Extracted entries:
[Start]
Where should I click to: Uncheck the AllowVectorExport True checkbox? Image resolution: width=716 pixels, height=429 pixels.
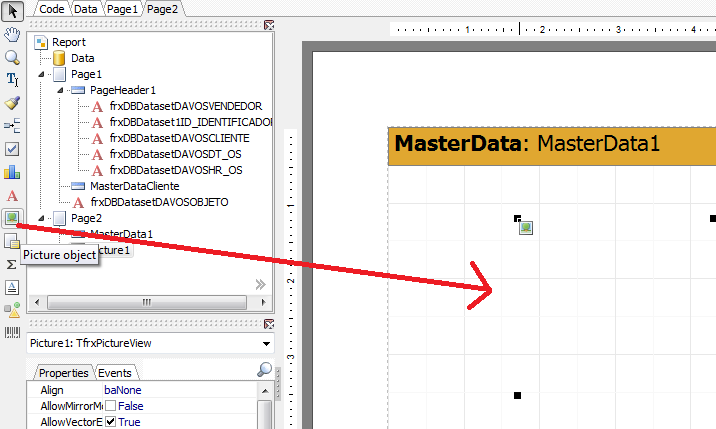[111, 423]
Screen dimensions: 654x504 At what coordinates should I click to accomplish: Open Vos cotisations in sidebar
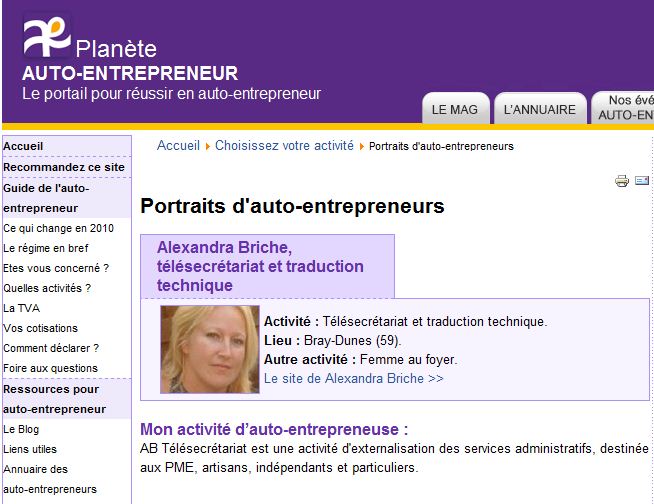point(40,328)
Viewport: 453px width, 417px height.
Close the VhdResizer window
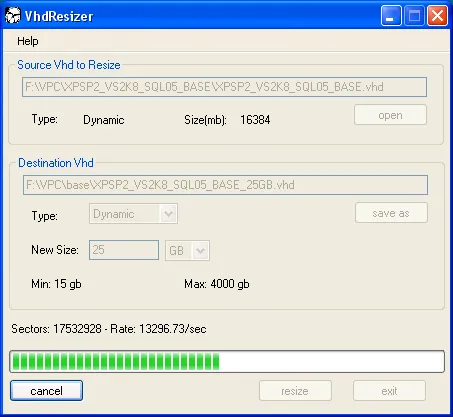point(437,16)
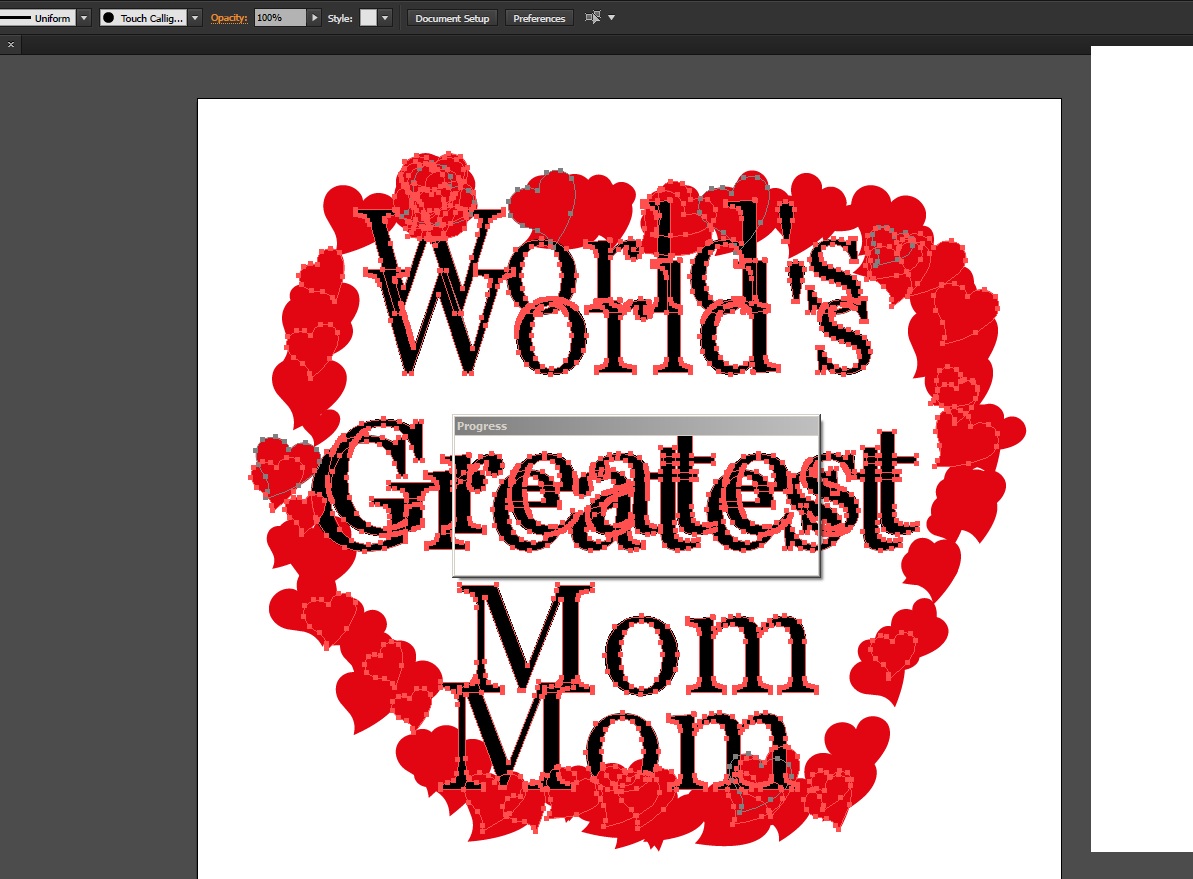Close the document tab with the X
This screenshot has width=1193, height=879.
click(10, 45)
[End]
[Start]
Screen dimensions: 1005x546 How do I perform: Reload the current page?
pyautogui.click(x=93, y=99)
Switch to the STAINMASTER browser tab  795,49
[End]
Given task:
Return the material from the line containing "Viewport: 453px width, 417px height." through the line containing "click(10, 45)", both included, reproducing each line exactly but leaving out the pictures.

Response to this exercise:
Viewport: 453px width, 417px height.
Close the VhdResizer window
point(437,16)
Close the document tab with the X
This screenshot has width=1193, height=879.
click(10, 45)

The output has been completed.